How mean girls started ruining my life and what I did about it
Mean Girls: We laugh at the movie but in all its hilarity we forget that it's a real problem and it often looks just as ridiculous.
Before I really get started, I think it's important to note that I'm not writing this post to be popular. I'm not doing it to prove a point. I'm not an expert.
I can only speculate based on my own meandering experiences. But just know that this isn't really about me so much as it is for any girl who's been at the receiving end of bullying. I wish I knew all of you because I want to tell you that it will get better.
But sometimes it doesn't.
I think the source of this problem is the fact that we've been trained to be the 'better person.' We're encouraged to move forward in the face of adversity, even when it continues. Inevitably, this becomes difficult. So where do we draw the line?
Here's the thing: What no one tells you about the whole mean girls thing is that it doesn't end after high school. You'll likely experience straight up nefarious behaviour from others as you make your way through college and enter the real world. Hell, it can even happen at work.
But I'm not here to play the blame game because if you think about it, we've all committed this social faux pas to some extent. Even if your actions didn't directly implicate the other person, you've most likely at one point in time acted like less of a person than you really are.
This paradigm is really our baseline, if you haven't already figured it out.
Why can't we treat each other with respect? We don't realize that gossip often goes back to the person we're talking about. We cut other girls emotionally because we (apparently) get jealous. We turn everything into a competition. When that's the case, we need to cut ourselves off. To not make anyone a victim of our own insecurities.
Let's rewind back to one of the situations I've experienced. When I was in Australia a year and a half ago this problem became all too apparent. I went to the bar and a girl threw a drink at the back of my head. It was excruciatingly embarrassing and it was scary because I could have gotten really hurt. I didn't even know this person.

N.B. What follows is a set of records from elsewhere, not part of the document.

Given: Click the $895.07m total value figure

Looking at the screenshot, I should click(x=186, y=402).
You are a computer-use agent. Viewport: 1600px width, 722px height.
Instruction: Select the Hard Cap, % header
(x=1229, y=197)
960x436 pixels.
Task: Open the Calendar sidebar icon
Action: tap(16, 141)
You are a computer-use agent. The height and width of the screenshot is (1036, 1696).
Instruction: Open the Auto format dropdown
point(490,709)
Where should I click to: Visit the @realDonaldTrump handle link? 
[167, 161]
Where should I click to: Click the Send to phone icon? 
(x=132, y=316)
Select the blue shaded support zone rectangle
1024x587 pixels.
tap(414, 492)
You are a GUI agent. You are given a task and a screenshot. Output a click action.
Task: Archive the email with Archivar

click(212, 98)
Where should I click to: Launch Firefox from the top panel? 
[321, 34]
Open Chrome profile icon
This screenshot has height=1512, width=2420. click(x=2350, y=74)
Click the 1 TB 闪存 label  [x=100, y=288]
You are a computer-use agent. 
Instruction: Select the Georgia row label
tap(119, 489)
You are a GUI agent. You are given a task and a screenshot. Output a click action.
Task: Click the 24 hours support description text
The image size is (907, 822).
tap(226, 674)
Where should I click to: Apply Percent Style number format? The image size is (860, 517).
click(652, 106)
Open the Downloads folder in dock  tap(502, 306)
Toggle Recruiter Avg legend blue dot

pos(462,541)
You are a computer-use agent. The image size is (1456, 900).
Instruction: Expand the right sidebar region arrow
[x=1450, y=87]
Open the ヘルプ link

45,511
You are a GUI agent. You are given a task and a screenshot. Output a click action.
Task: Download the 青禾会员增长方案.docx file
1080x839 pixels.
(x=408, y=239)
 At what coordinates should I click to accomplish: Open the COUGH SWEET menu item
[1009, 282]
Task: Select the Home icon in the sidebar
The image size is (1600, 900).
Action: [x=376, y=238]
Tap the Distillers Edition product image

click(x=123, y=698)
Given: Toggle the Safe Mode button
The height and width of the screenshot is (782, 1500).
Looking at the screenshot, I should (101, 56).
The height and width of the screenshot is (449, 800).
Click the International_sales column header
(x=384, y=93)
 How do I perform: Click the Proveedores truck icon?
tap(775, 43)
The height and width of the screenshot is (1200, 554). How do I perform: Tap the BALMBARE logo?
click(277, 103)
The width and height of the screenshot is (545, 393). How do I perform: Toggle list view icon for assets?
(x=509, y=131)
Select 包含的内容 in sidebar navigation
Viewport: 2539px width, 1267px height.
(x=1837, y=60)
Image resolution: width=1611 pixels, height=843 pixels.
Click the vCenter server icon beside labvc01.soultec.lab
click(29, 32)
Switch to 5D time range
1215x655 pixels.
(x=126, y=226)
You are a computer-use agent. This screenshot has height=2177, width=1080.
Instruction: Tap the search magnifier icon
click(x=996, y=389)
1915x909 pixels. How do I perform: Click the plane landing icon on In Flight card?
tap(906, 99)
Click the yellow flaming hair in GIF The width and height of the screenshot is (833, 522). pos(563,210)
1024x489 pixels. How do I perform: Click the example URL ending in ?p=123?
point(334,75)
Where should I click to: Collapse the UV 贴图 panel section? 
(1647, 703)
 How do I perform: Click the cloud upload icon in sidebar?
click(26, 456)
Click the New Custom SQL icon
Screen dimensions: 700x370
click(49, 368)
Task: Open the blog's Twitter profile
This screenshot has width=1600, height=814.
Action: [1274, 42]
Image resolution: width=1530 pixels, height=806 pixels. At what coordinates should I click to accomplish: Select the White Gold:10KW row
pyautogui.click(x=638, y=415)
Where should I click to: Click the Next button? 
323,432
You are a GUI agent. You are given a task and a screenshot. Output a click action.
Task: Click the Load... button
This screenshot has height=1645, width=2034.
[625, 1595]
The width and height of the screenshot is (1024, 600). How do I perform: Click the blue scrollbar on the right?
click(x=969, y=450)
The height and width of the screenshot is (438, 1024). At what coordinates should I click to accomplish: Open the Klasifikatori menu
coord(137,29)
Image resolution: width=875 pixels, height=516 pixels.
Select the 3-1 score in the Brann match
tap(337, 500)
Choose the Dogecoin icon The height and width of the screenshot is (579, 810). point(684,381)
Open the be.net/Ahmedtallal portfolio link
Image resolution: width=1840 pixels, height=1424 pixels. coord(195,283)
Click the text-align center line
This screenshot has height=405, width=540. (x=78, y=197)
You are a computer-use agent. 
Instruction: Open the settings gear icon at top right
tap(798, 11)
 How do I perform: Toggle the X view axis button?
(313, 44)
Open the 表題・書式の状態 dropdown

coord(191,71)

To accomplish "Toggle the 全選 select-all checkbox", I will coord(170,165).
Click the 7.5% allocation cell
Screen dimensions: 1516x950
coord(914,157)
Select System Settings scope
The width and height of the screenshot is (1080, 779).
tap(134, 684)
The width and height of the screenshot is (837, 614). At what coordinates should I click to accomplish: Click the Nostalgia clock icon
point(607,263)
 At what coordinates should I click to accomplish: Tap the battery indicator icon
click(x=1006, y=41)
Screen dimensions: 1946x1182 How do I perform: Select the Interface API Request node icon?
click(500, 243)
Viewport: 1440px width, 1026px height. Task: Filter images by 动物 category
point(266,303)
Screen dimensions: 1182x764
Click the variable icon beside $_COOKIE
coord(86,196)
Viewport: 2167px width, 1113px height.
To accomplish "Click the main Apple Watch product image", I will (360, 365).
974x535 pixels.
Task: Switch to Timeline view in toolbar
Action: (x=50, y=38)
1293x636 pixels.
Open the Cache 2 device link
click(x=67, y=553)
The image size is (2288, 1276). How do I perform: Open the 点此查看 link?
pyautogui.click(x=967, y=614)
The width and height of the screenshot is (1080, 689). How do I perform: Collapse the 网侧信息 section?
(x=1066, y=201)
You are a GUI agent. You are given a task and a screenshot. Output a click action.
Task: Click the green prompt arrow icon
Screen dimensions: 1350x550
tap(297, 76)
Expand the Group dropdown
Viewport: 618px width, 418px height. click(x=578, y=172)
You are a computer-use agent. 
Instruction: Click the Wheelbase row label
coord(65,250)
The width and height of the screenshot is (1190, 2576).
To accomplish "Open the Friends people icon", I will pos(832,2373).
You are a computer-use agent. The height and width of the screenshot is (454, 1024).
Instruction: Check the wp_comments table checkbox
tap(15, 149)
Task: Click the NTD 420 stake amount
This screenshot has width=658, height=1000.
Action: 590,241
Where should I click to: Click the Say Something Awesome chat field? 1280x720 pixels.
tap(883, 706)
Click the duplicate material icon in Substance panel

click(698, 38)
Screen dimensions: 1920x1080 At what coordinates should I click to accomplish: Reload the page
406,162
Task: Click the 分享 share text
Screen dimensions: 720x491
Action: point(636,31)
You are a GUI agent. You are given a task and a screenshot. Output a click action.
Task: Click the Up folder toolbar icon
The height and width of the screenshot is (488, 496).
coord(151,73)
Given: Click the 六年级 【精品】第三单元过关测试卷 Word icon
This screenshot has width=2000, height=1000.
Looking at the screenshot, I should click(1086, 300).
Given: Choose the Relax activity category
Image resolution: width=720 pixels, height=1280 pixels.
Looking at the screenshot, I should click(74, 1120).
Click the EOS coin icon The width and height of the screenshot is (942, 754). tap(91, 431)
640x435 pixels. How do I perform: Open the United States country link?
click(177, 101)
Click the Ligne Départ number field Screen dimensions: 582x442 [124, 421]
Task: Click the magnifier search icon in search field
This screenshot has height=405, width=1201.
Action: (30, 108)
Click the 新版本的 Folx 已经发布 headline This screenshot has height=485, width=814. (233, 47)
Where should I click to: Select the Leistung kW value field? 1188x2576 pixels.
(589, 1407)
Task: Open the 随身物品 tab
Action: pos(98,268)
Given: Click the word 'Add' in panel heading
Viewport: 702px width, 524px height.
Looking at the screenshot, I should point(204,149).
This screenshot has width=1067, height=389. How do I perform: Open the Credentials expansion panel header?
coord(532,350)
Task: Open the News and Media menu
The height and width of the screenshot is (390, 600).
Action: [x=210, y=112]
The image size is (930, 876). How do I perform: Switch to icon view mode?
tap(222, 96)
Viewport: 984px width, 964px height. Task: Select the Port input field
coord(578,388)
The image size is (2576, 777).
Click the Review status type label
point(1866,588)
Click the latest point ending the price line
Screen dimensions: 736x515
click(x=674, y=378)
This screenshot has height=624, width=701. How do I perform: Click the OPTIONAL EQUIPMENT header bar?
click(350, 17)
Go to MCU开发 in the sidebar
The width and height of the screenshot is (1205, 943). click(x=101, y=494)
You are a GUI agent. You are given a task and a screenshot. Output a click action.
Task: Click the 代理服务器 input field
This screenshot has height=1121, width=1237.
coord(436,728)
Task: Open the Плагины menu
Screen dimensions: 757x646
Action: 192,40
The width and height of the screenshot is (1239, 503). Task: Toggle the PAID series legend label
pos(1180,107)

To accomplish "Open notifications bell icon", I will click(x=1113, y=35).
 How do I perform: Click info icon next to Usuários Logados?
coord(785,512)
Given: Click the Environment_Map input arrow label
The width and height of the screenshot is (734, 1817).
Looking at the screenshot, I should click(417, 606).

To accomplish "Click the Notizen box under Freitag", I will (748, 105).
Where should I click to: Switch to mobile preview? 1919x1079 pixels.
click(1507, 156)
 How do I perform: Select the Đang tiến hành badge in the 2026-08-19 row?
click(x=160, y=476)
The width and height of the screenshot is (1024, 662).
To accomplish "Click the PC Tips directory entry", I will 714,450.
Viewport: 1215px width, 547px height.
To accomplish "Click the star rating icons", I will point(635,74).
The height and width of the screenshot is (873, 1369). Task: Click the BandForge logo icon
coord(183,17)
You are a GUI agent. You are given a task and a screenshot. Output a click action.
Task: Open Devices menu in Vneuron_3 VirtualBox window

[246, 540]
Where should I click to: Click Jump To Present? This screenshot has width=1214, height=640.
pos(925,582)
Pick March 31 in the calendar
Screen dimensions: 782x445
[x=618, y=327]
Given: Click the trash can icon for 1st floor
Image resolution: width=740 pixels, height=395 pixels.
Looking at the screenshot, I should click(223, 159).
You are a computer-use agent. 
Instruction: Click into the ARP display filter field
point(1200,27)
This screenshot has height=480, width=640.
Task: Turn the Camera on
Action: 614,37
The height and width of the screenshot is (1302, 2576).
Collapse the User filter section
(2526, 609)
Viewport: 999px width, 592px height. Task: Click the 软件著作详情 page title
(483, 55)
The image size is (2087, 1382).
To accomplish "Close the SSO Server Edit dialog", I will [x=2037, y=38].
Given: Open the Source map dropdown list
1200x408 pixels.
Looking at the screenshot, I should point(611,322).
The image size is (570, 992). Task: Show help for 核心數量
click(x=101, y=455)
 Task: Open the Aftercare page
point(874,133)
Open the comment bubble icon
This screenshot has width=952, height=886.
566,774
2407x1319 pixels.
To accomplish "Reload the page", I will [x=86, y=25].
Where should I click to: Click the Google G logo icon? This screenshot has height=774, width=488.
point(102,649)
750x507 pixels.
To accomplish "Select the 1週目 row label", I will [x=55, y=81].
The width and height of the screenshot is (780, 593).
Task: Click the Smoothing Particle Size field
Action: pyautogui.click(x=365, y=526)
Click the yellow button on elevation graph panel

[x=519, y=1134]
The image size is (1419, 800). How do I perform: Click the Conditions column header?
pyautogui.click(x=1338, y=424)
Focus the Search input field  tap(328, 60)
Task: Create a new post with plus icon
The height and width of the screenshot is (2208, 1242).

Her move was so callous and selfish that I really began to take a good look at my friends and evaluate who I wanted in my life. I wouldn't be defeated in this girl's poor behaviour and I didn't want to see it happen to any of my friends.
After years of dealing with this problem I wanted to do something about it, so I teamed up with a friend to shoot the following video. It's not perfect - but before you watch it I want to reflect on my conclusion here.
Stand up for yourself. On the flip side, if you don't like someone, you don't have to be best friends, but you should at least be civil. You know, like a real adult.
This post may come off as really negative but I feel optimistic about what women have to offer each other in the future. There are really amazing females out there and I can't even begin to name all of the kind ones who have played a positive role in my life and others. I'm not trying to be Mother Teresa here, but I know we can do a lot better - and we will.